The Roofers
by Paul Lisicky
a fiction excerpt from Unbuilt Projects published by Four Way Books | October 9, 2012
Outside, by the front deck, the roofers are laughing again. They pretend that they don’t see me through the window. I pretend that I don’t hear them at my desk. I like the roofers. I’m happy to give them water when they ask for it; I like watching the guard go down in their eyes when they take their cups. I don’t even mind when they play their boombox too loud, and the sounds of “American Woman” pull my attention out to the patio, where the sawhorses are set up. Even their jokes interest me. Do you like it when I hold my crotch when I talk to you? one says. Not as much as when I have my lips on your butt, says another. And I’m practically laughing along. And though they’ll drive home to their wives and girlfriends once the four o’clock ferry pulls into the dock on the mainland, they’re not afraid in the least of what’s in front of them. The roofers: just look at the way they start goofing when “Dancing Queen” comes on.

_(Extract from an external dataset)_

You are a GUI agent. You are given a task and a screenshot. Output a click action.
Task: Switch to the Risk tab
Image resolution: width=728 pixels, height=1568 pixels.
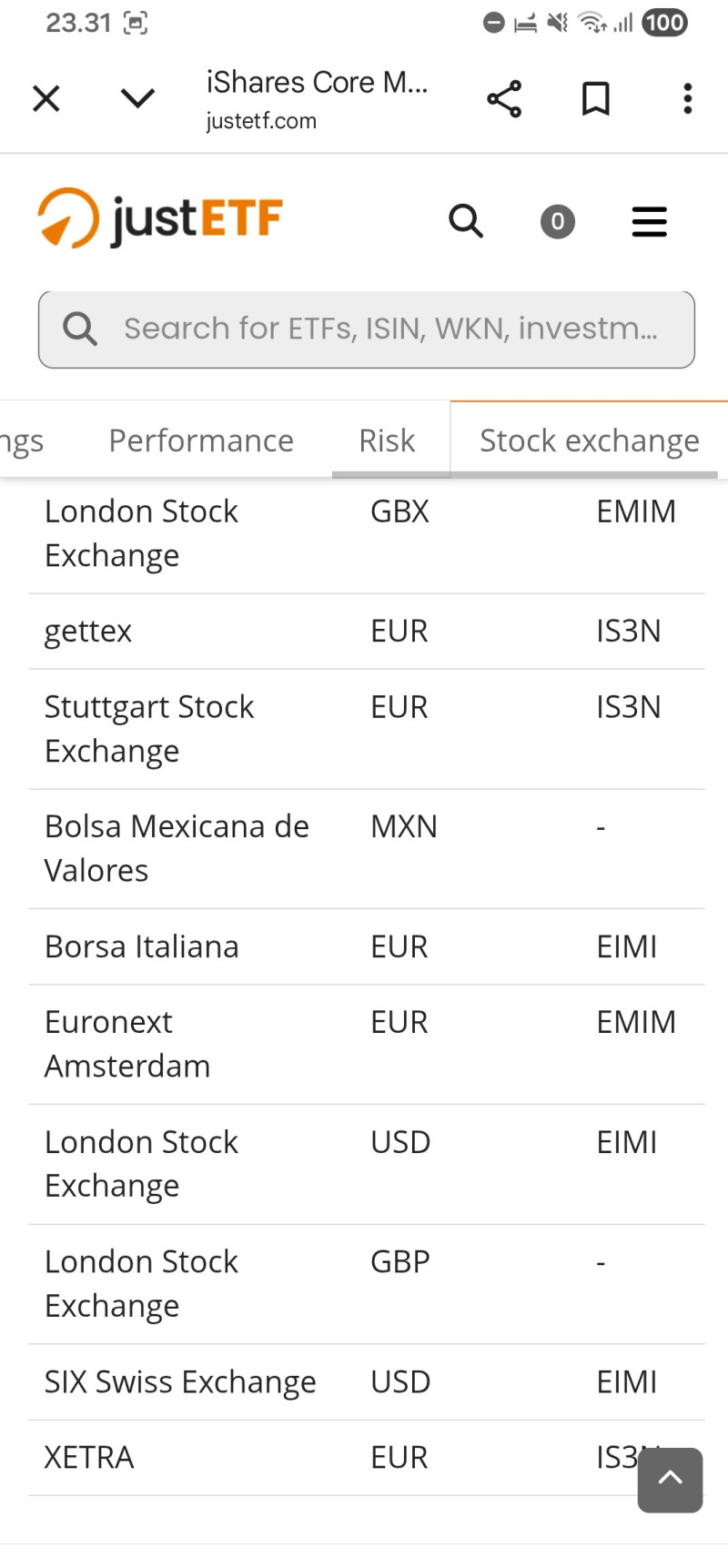click(x=387, y=440)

Sun on skin, hot gold light frying the hydrangea. Is this how it happens? I mean, change, here, in a yard. Laughter taken into one ear, then returned, and passed on to another and another. And as for the old excuse of setting one man out to make the other men in? Well, we’re over that.

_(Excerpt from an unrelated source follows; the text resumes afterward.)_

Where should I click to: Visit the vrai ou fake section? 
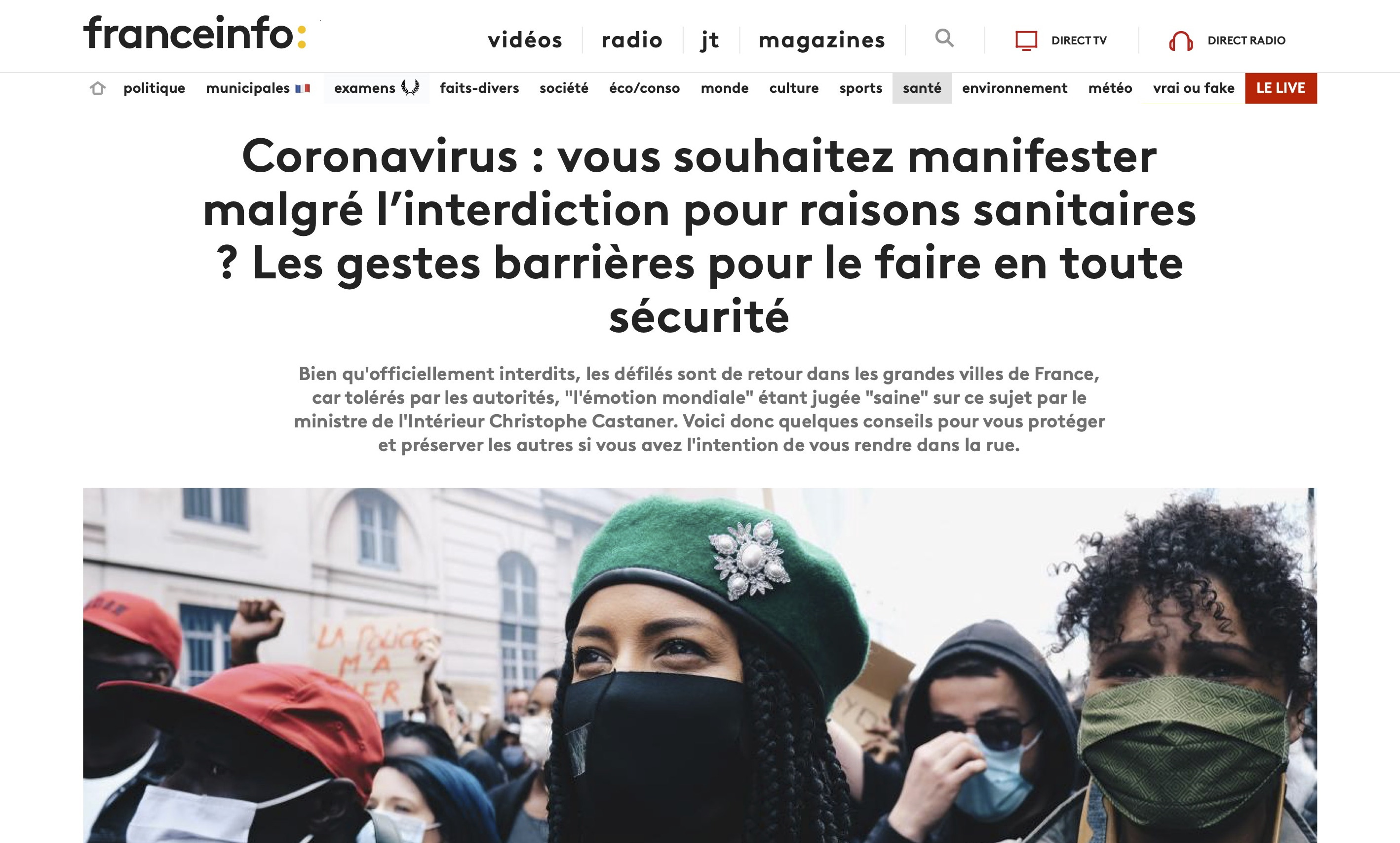coord(1193,88)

I think I might be seeing what I want to see. I think I still want to believe in the God of my childhood, who was reminded, in song, that he’d champion the peacemaker. I think I don’t want to hear the military plane on its daily route just over the beach. I don’t even want to know about the deer who stepped up to the stranger for a bite of his apple today. First he fed him half his apple, the roofer mutters, and then he shot him in the head. Sun on the floor. Tang of smoke in the nose and the eye. I freeze, as if the ghost of that animal’s slipped in and out of the house, before I catch myself edging forward on the seat. A part of me wants more: death, death, the low, delicious word, whispered to me through night.

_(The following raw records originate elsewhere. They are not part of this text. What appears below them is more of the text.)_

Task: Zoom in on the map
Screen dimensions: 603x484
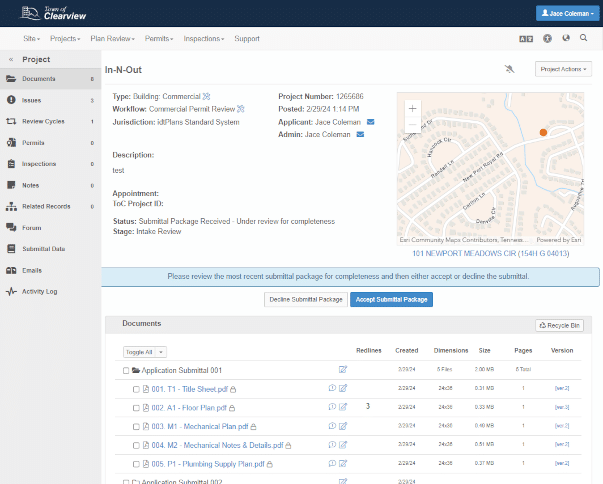Action: click(413, 108)
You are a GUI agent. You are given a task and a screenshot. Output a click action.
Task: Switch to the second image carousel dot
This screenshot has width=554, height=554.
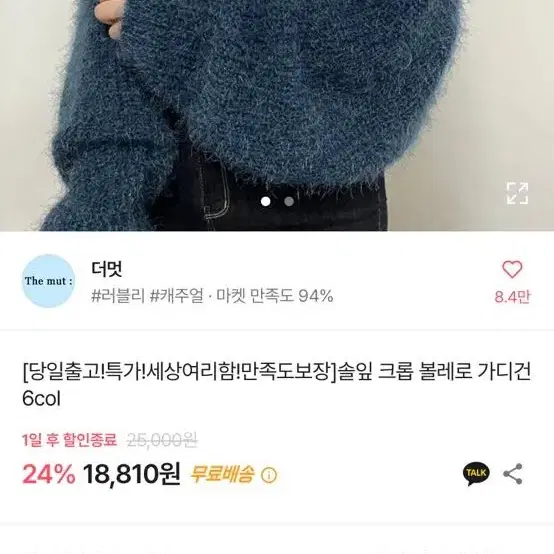[289, 201]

And then I roll my chair to the corner of the room.
The gun going off, the body magnificent slumping to the forest floor. Who wants to hear it? Haven’t we had enough? And what of the guy’s girlfriend who might cover her ears when he lets her in on his secret, later tonight, after a bout of good sex?
I don’t know about that, I don’t know about that.
I want a smile to do all the work for me. I want to smile and smile and smile my bright American smile.
Outrage? Oh, I have it—and plenty. Don’t you? But it lasts as long as the next e-mail comes in.
Virginia Woolf says, “But sympathy we cannot have. Wisest Fate says no. If her children, weighted as they already are with sorrow, were to take on them that burden too…buildings would cease to rise; roads would peter out into grassy tracks….”
But we all know what she did once the enemy planes started flying too low over the downs. Halfway to her waist in the mud. That’s right, behind the house she loved.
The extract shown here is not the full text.